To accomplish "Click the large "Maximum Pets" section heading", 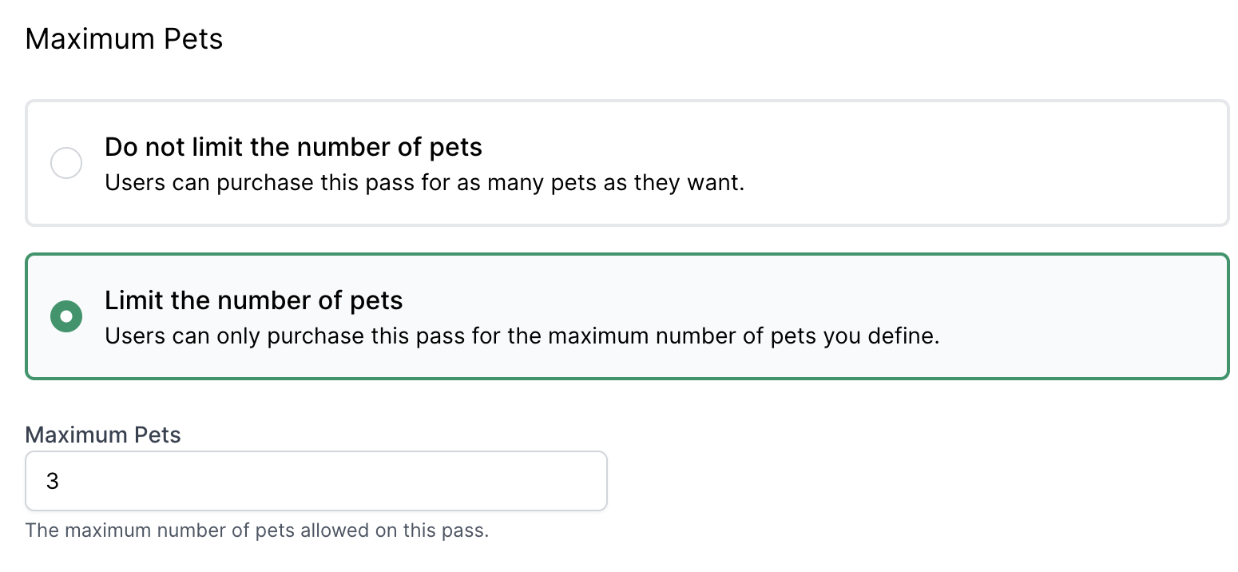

━━━━━━━━

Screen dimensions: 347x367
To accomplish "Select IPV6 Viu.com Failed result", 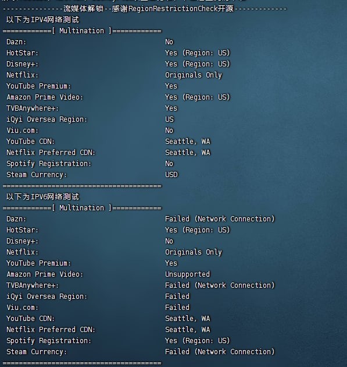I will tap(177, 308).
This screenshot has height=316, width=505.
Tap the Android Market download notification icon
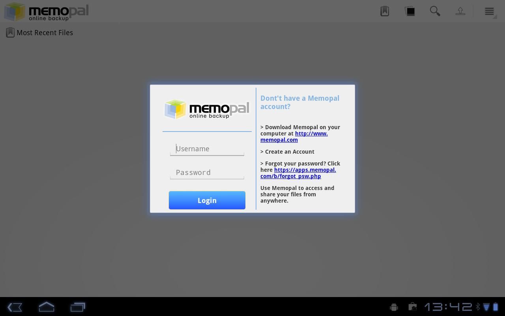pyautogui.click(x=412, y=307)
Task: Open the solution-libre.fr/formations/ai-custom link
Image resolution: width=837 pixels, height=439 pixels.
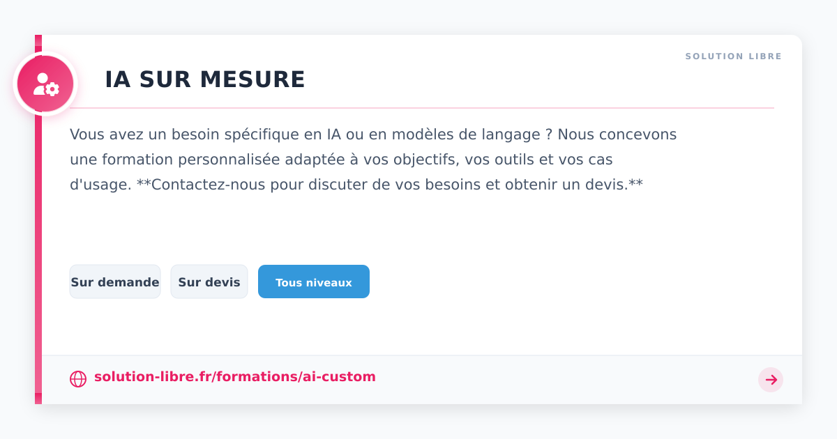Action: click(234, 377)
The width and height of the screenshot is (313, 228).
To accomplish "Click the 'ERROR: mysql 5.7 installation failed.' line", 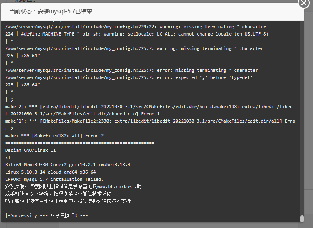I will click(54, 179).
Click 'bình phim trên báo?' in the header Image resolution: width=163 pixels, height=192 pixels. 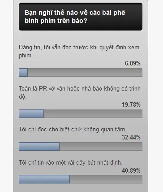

━━━━━━━━

## INSTRUCTIONS FOR THE TASK:
Only the number should be given: how many lines in the data contain the string "screenshot".

## EXPECTED ANSWER:
2